鴻海、米液晶工場に1.1兆円投資 苦境トランプ氏に食い込む
日本経済新聞2017/7/27 21:09
アジアニュース
 【台北=伊原健作】台湾の鴻海(ホンハイ)精密工業の米国投資が本格始動した。郭台銘董事長は26日、ウィスコンシン州での大型液晶パネル工場建設などに100億ドル(約1兆1000億円)を投じると正式に発表した。雇用創出や貿易赤字削減に貢献することで、苦境が続くトランプ米大統領に食い込み、米国で中国に次ぐ生産基地を築こうとしている。

 米ワシントンのホワイトハウス会見場。郭氏は腰をかがめてトランプ氏の手を固く握った。「米国製造の理念を実現すべく力を尽くす」と強調し、パネル工場を手始めに超高画質の放送規格「8K」や次世代通信規格「5G」関連の生産基地を築く構想をぶち上げた。

 今後4年間で100億ドルを投じ、世界最先端の「10.5世代」の液晶パネル工場を建設。大型テレビを一貫生産する体制を整える。パネルや映像技術は医療機器や自動運転車といった多様な分野にも展開し、関連産業の生態系(エコシステム)を築く構えだ。昨年買収したシャープの技術力が戦略を後押しする。

 鴻海は中国各地に巨大工場を置き、2000年代以降は米アップルからスマートフォンの生産を請け負い急成長した。直近では人件費高騰などで戦略転換を迫られていたが、今回の投資で米国を中国に次ぐ成長の舞台に位置づけたといえる。

 鴻海は中国最大の輸出業者とされ、製品の主要な消費地は米国。トランプ氏が目の敵にする対中貿易赤字を生み出してきた張本人でもある。支持率低迷で苦境のトランプ氏にとっては、鴻海の生産拠点を米国に引き寄せることは大きなアピールにつながる。郭氏は世界で保護主義が台頭する中、「製造業は鍵を握る」と自社の優位性を主張してきたが、内向きの米国で実際に行動で示した格好だ。

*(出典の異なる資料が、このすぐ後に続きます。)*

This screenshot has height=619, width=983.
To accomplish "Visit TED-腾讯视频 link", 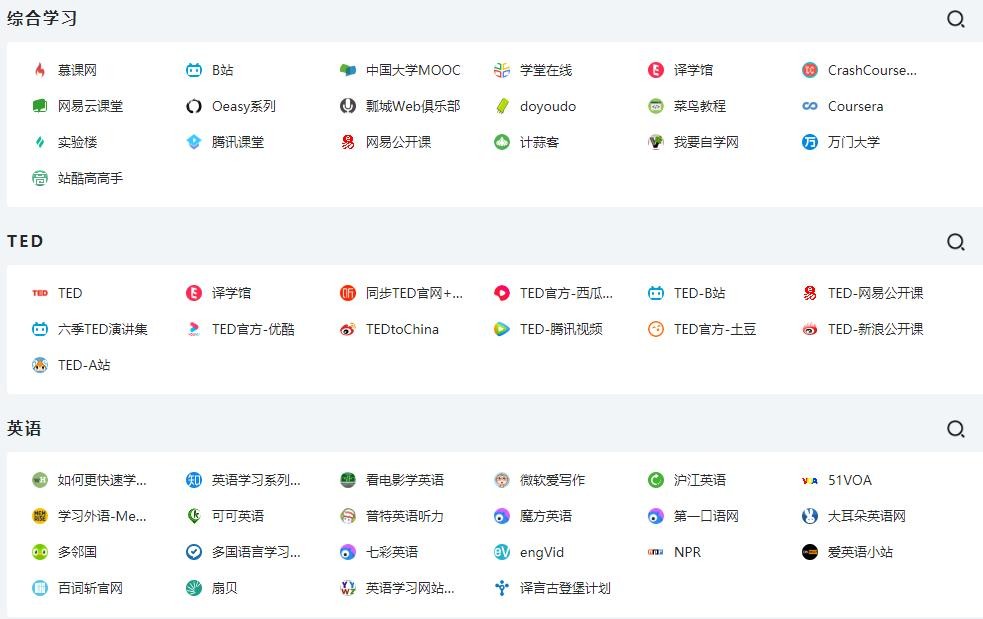I will 560,329.
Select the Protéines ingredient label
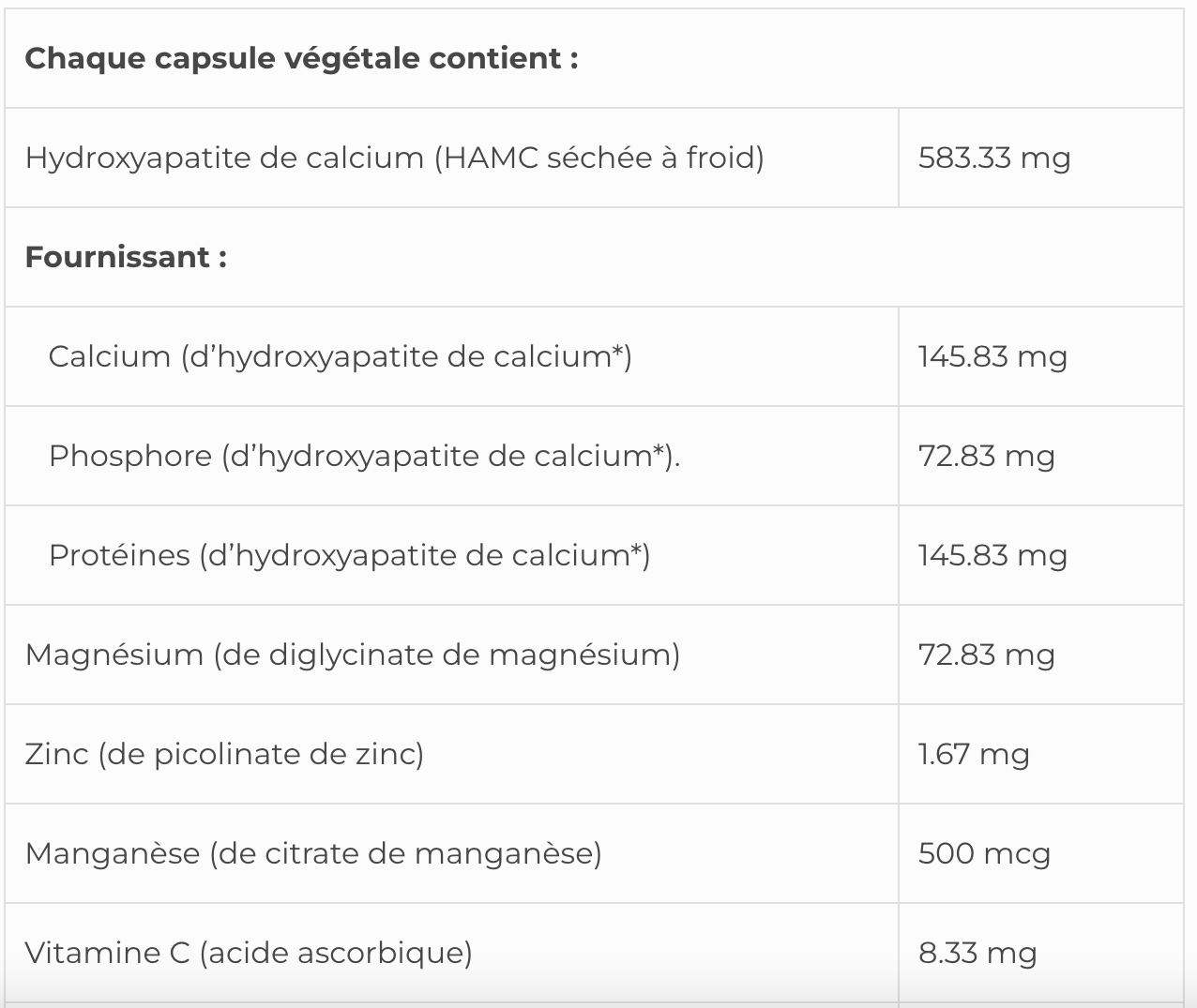1197x1008 pixels. point(349,555)
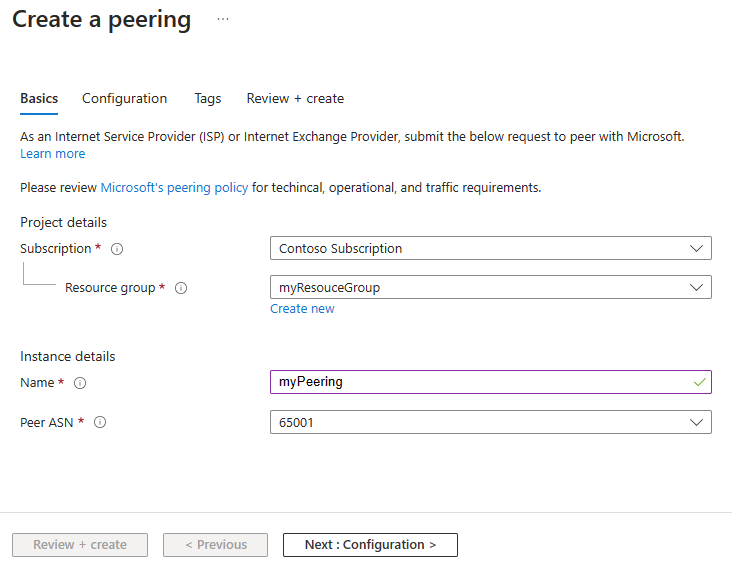732x567 pixels.
Task: Expand the Subscription dropdown
Action: pyautogui.click(x=491, y=248)
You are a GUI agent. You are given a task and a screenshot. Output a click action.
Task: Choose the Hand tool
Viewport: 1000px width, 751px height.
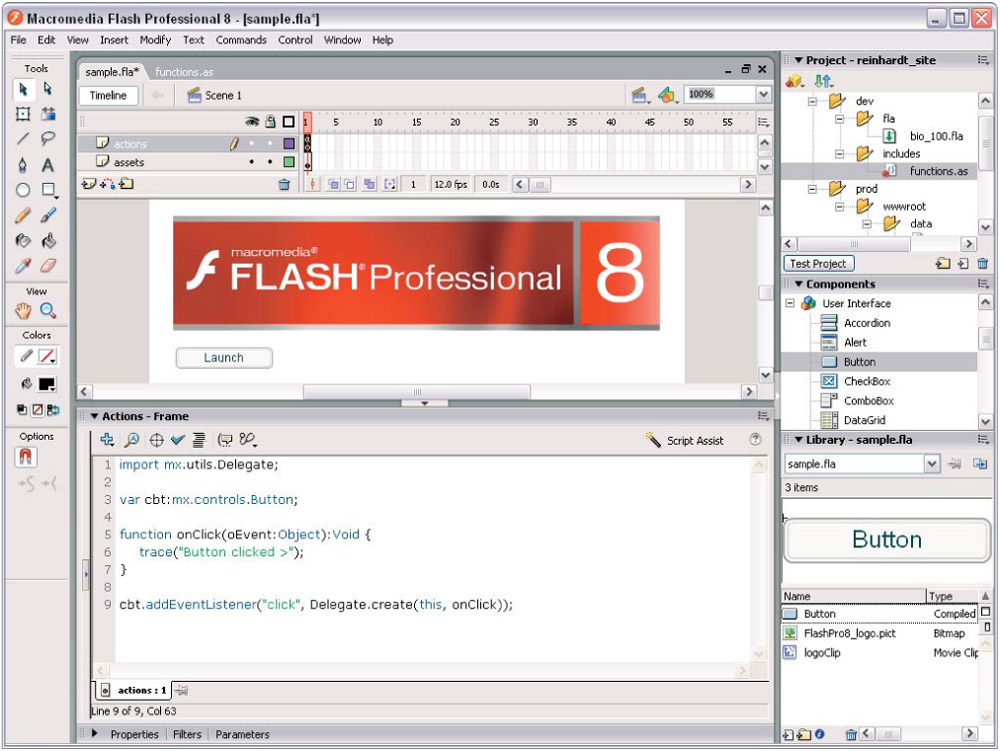tap(23, 311)
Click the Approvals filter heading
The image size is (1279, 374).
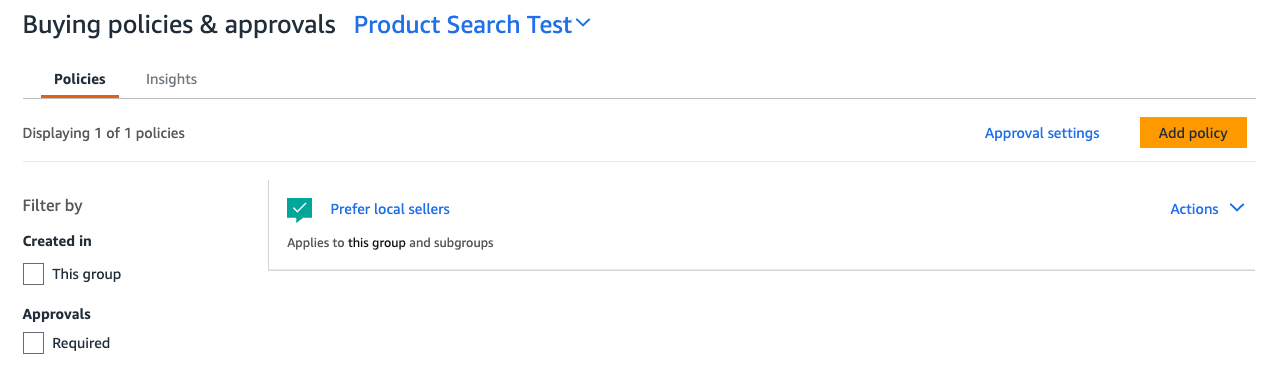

 投資地域の選定では7州程度が激しく争い、最終的にウィスコンシン州が勝ち取った。郭氏はトランプ氏だけでなく州知事らと直接交渉し、土地や電力などの料金で有利な条件を引き出したとみられる。

 今後はパネルの部品や生産設備などの供給網(サプライチェーン)を築けるかが課題となる。鴻海は中国・広州でも世界最大規模のパネル工場を建設中だ。中国勢も増産投資を急いでおり、パネルのサプライヤーの余力は乏しい。「ガラスをはじめ液晶パネルの供給網をゼロから整えるのは容易ではなく、鴻海の本気度を見極めたい」(台湾のアナリスト)との指摘もある。